Dieses Wort von Jesus aus der Bergpredigt könnte heute über dem 1. Mai stehen.
Es geht am 1. Mai um den Hunger nach sozialer Gerechtigkeit. Mitte des 19. Jahrhunderts haben Arbeitende illegal gestreikt – sind für ihre Forderungen auf die Straße gegangen – unter Gefahr für Leib und Leben – mit der Angst, ihre Arbeit zu verlieren. Die Arbeitsbedingungen waren unmenschlich.
Da rief 1886 die Arbeiterbewegung in den USA am 1. Mai zum Generalstreik auf: 8 Stunden pro Tag arbeiten - und nicht länger. Seither wurde der 1. Mai als „Kampftag der Arbeiterbewegung“ bezeichnet. In seiner langen Geschichte hatte er auch sehr andere Gesichter:
Im Nationalsozialismus wurde der 1. Mai 1933 gesetzlicher Feiertag und stand unter der Überschrift „Tag der nationalen Arbeit“. Ein Jahr darauf wurde er zum „nationalen Feiertag des deutschen Volkes“ erklärt.  Später, unter kommunistischer Diktatur, ist der 1. Mai zu einem Tag der Lobgesänge auf die Arbeiterschaft und ihrer Produktionserfolge verkommen - zur Huldigung der Herrschenden und ihrer Herrschaft. Keine Spur mehr von Protest, von einem Hungern und Dürsten nach Gerechtigkeit.

Wie ist das heute bei uns? Hierzulande können sich Menschen in unabhängigen Gewerkschaften frei organisieren. Dazu passt Jesu Aufruf: „Selig, die hungern und dürsten nach Gerechtigkeit – sie sollen satt werden!“ Ich stelle mit vor: Menschen gehen in einem Betrieb zur Arbeit.
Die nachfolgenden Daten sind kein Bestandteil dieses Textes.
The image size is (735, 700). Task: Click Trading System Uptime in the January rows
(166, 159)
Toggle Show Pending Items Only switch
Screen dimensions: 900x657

Die einen arbeiten in der Fertigung, in der Materialausgabe oder im Reinigungsdienst.
Andere sind als sogenannte „Führungskräfte und Leistungsträger“ in der Entwicklung, in der Personalabteilung oder im Firmenvorstand tätig. Die einen wie die anderen bringen ihre Lebensenergien ein, Tag für die Tag. Für die einen reicht der Lohn für Miete, Essen und Kleidung, für ein auskömmliches Leben - hoffentlich. Andere bekommen mitunter das X-fache für ihre Arbeit bezahlt.

Wofür? Und warum eigentlich? Gewerkschaften wehren sich gegen eine solche krasse Einkommensschere. Sie könnten sich dabei auf Jesus berufen.

Denn der hat einmal folgende Geschichte erzählt: Ein Weinbergbesitzer stellt Tagelöhner ein (Matth 20). Die einen arbeiten den ganzen Tag, von morgens früh bis spät abends. Andere nur ein paar Stunden bis zum Feierabend. Bei der Lohnauszahlung gibt es Ärger. Die, die den ganzen Tag gearbeitet haben, bekommen einen Denar. Wie vereinbart. Das ist ein angemessener Lohn und reicht üppig für alles, was sie brauchen. Aber es ist nicht mehr als das, was die bekommen, die nur ein paar Stunden gearbeitet haben. Die haben nämlich auch einen Denar bekommen. Das ist für ihr Empfinden ungerecht. Gleicher Lohn für gleiche Arbeit – das wäre doch gerecht! Aber: Gleicher Lohn für eine ungleich lange Arbeitszeit? Eine Ungerechtigkeit auf den ersten Blick. Die irritiert.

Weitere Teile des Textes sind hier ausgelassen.